Collected data entries:
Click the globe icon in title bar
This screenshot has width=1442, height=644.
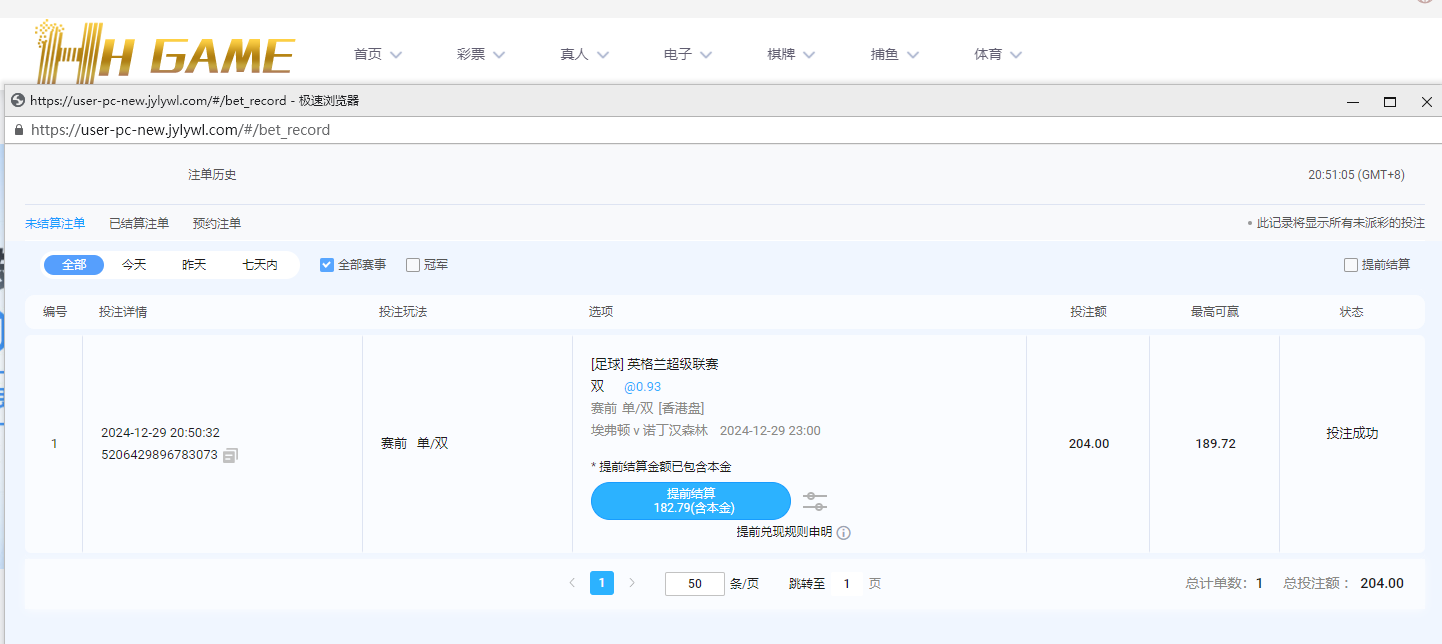coord(17,101)
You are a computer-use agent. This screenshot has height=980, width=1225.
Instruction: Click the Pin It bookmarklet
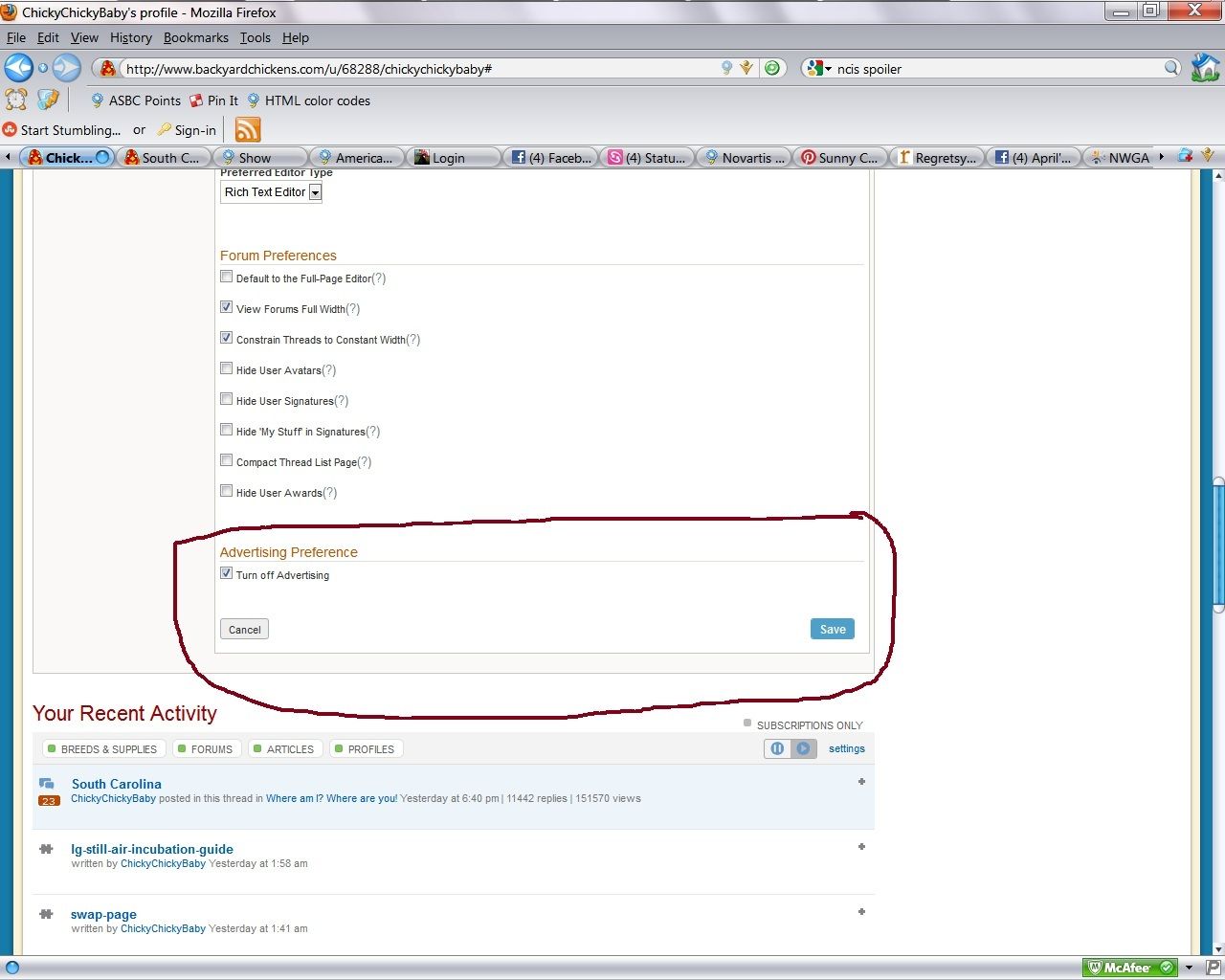click(214, 100)
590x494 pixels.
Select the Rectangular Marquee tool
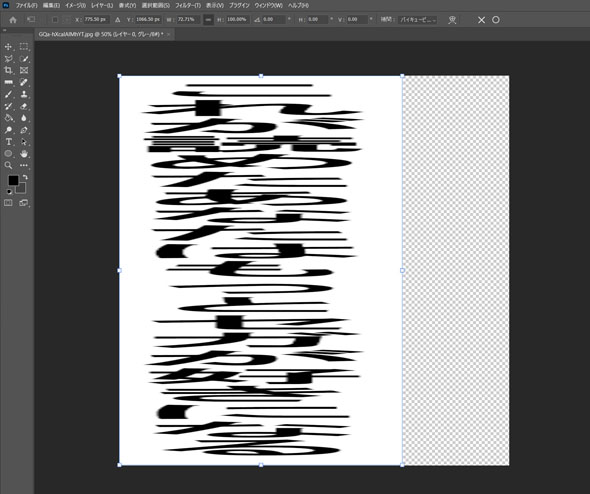tap(24, 47)
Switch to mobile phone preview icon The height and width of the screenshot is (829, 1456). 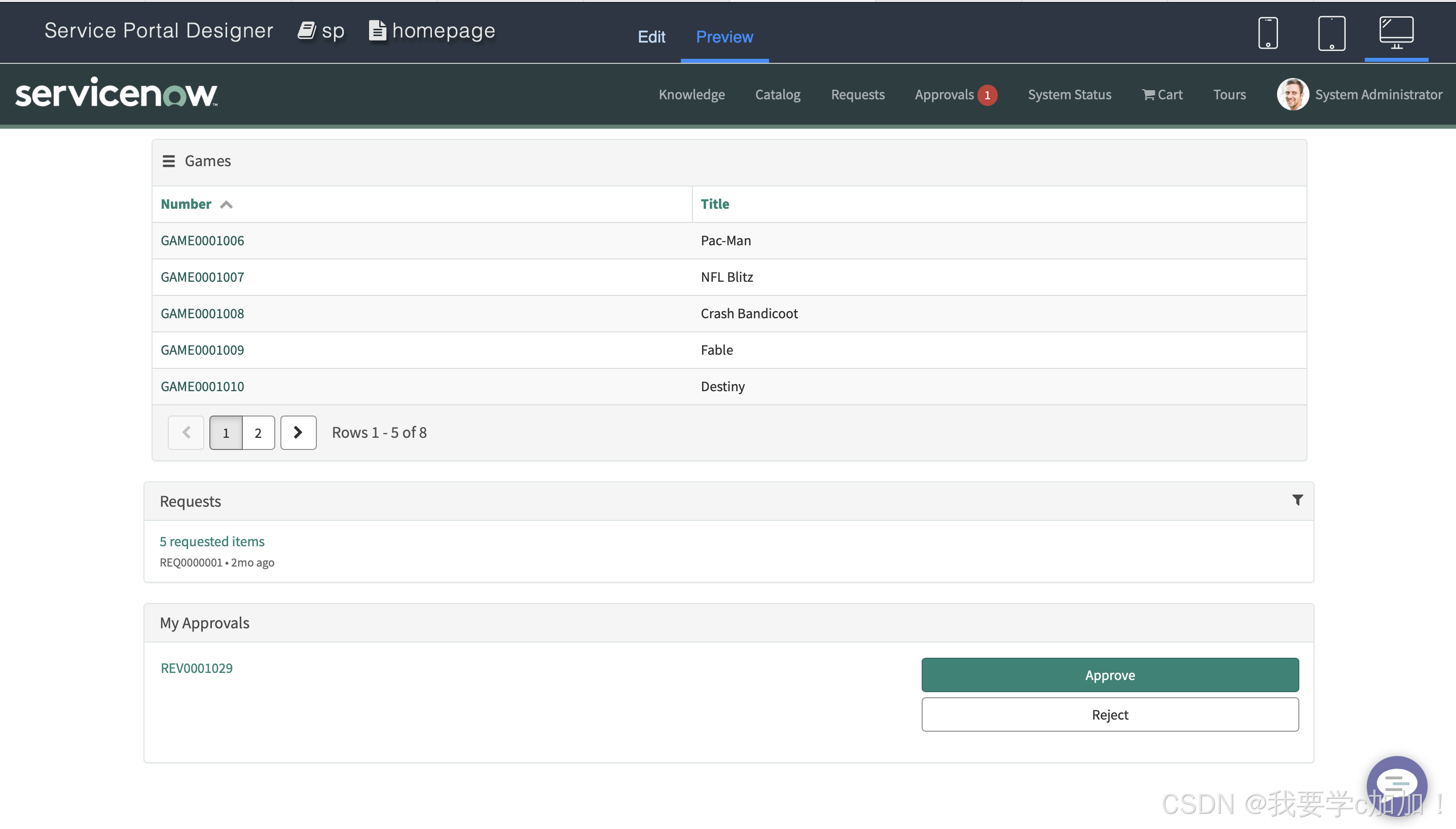click(x=1267, y=33)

Written task: Copy everything from the start of the data down to the line containing "tap(24, 47)", renaming "screenshot" to "screen capture" and changing nothing else. Omit the pictures.

The answer:
Click the globe icon in title bar
This screen capture has width=1442, height=644.
coord(17,101)
You are a computer-use agent. This screen capture has height=980, width=1225.
Instruction: Click the Pin It bookmarklet
click(214, 100)
590x494 pixels.
Select the Rectangular Marquee tool
tap(24, 47)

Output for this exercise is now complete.